Could maths solve sepsis?
A presentation by Professor Philip Aston at the British Science Festival in September will explore whether mathematical modelling can be used in the early diagnosis of serious diseases such as sepsis.
Over 44,000 people die in the UK after contracting sepsis (blood poisoning) every year and detection is often too late for successful treatment. Research led by Professor Aston of Surrey’s Department of Mathematics, however, may point to a solution: it demonstrates that diagnosing patients by analysing a blood pressure signal using a novel mathematical method could be the key to early diagnosis.
"With sepsis resulting in more deaths in the UK every year than bowel, breast and prostate cancer combined, the use of readily available physiological data to detect sepsis early has the potential to bring real impact.” - Professor Aston
Professor Aston, with his collaborator Dr Manasi Nandi (Kings College London), will give their presentation, ‘Can maths solve sepsis?’ on 8 September at the British Science Festival 2016, which this year takes place at Swansea University. As part of the Festival’s health section, he will present the findings of his research, which has involved the development of code for analysing blood pressure signals to see if it can robustly predict the early development of sepsis.

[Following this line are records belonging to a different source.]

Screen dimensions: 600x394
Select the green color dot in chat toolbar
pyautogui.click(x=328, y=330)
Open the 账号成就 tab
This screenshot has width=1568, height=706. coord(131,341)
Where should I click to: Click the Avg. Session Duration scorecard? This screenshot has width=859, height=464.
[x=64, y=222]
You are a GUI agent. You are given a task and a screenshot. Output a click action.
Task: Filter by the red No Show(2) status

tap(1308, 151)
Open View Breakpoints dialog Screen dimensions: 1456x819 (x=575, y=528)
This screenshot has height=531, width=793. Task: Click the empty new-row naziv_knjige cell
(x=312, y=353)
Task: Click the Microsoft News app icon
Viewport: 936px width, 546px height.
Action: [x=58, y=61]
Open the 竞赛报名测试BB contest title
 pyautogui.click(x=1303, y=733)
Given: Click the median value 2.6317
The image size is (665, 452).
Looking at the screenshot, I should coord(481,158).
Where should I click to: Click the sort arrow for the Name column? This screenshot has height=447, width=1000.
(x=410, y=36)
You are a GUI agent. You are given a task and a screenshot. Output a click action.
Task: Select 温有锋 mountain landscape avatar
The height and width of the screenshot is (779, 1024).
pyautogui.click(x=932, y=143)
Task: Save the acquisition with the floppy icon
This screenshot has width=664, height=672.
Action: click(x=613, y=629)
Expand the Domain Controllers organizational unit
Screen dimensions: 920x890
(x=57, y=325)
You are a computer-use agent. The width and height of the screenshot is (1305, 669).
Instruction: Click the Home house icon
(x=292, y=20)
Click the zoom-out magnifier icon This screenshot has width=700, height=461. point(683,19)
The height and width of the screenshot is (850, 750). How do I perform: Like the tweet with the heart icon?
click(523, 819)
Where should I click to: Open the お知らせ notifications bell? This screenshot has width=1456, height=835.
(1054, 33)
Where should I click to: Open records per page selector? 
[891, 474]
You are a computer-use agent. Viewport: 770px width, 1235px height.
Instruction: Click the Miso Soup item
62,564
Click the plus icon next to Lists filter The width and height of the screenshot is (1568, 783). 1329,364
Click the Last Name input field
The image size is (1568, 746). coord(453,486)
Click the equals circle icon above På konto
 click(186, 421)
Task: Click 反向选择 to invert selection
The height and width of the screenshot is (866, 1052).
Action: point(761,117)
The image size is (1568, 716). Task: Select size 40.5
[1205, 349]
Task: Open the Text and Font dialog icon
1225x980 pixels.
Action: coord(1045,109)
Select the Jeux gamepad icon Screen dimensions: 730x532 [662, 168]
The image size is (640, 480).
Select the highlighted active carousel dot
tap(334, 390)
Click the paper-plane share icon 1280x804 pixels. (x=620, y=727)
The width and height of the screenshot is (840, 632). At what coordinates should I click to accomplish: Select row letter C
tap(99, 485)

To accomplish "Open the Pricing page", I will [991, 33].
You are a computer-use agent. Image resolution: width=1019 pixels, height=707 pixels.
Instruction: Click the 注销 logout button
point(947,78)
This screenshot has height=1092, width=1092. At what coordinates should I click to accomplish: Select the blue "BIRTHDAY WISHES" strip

The interactive presentation will include a demonstration of a fingertip monitor on members of the audience to collect signals which are then turned into a ‘cardiomorph’ – a visualisation of how the heart is functioning.
Professor Aston says, “This visualisation, which I describe as a ‘selfie’ of your heart, gives us important information. The next step we are researching is how we can use this data to get diagnostic information. With sepsis resulting in more deaths in the UK every year than bowel, breast and prostate cancer combined, the use of readily available physiological data to detect sepsis early has the potential to bring real impact.”
Held annually, the British Science Festival aims to engage people with science, bringing tens of thousands together to celebrate the latest developments in science and discuss issues that affect our culture and society. The British Science Festival 2016 will take place from 6 to 9 September at Swansea University.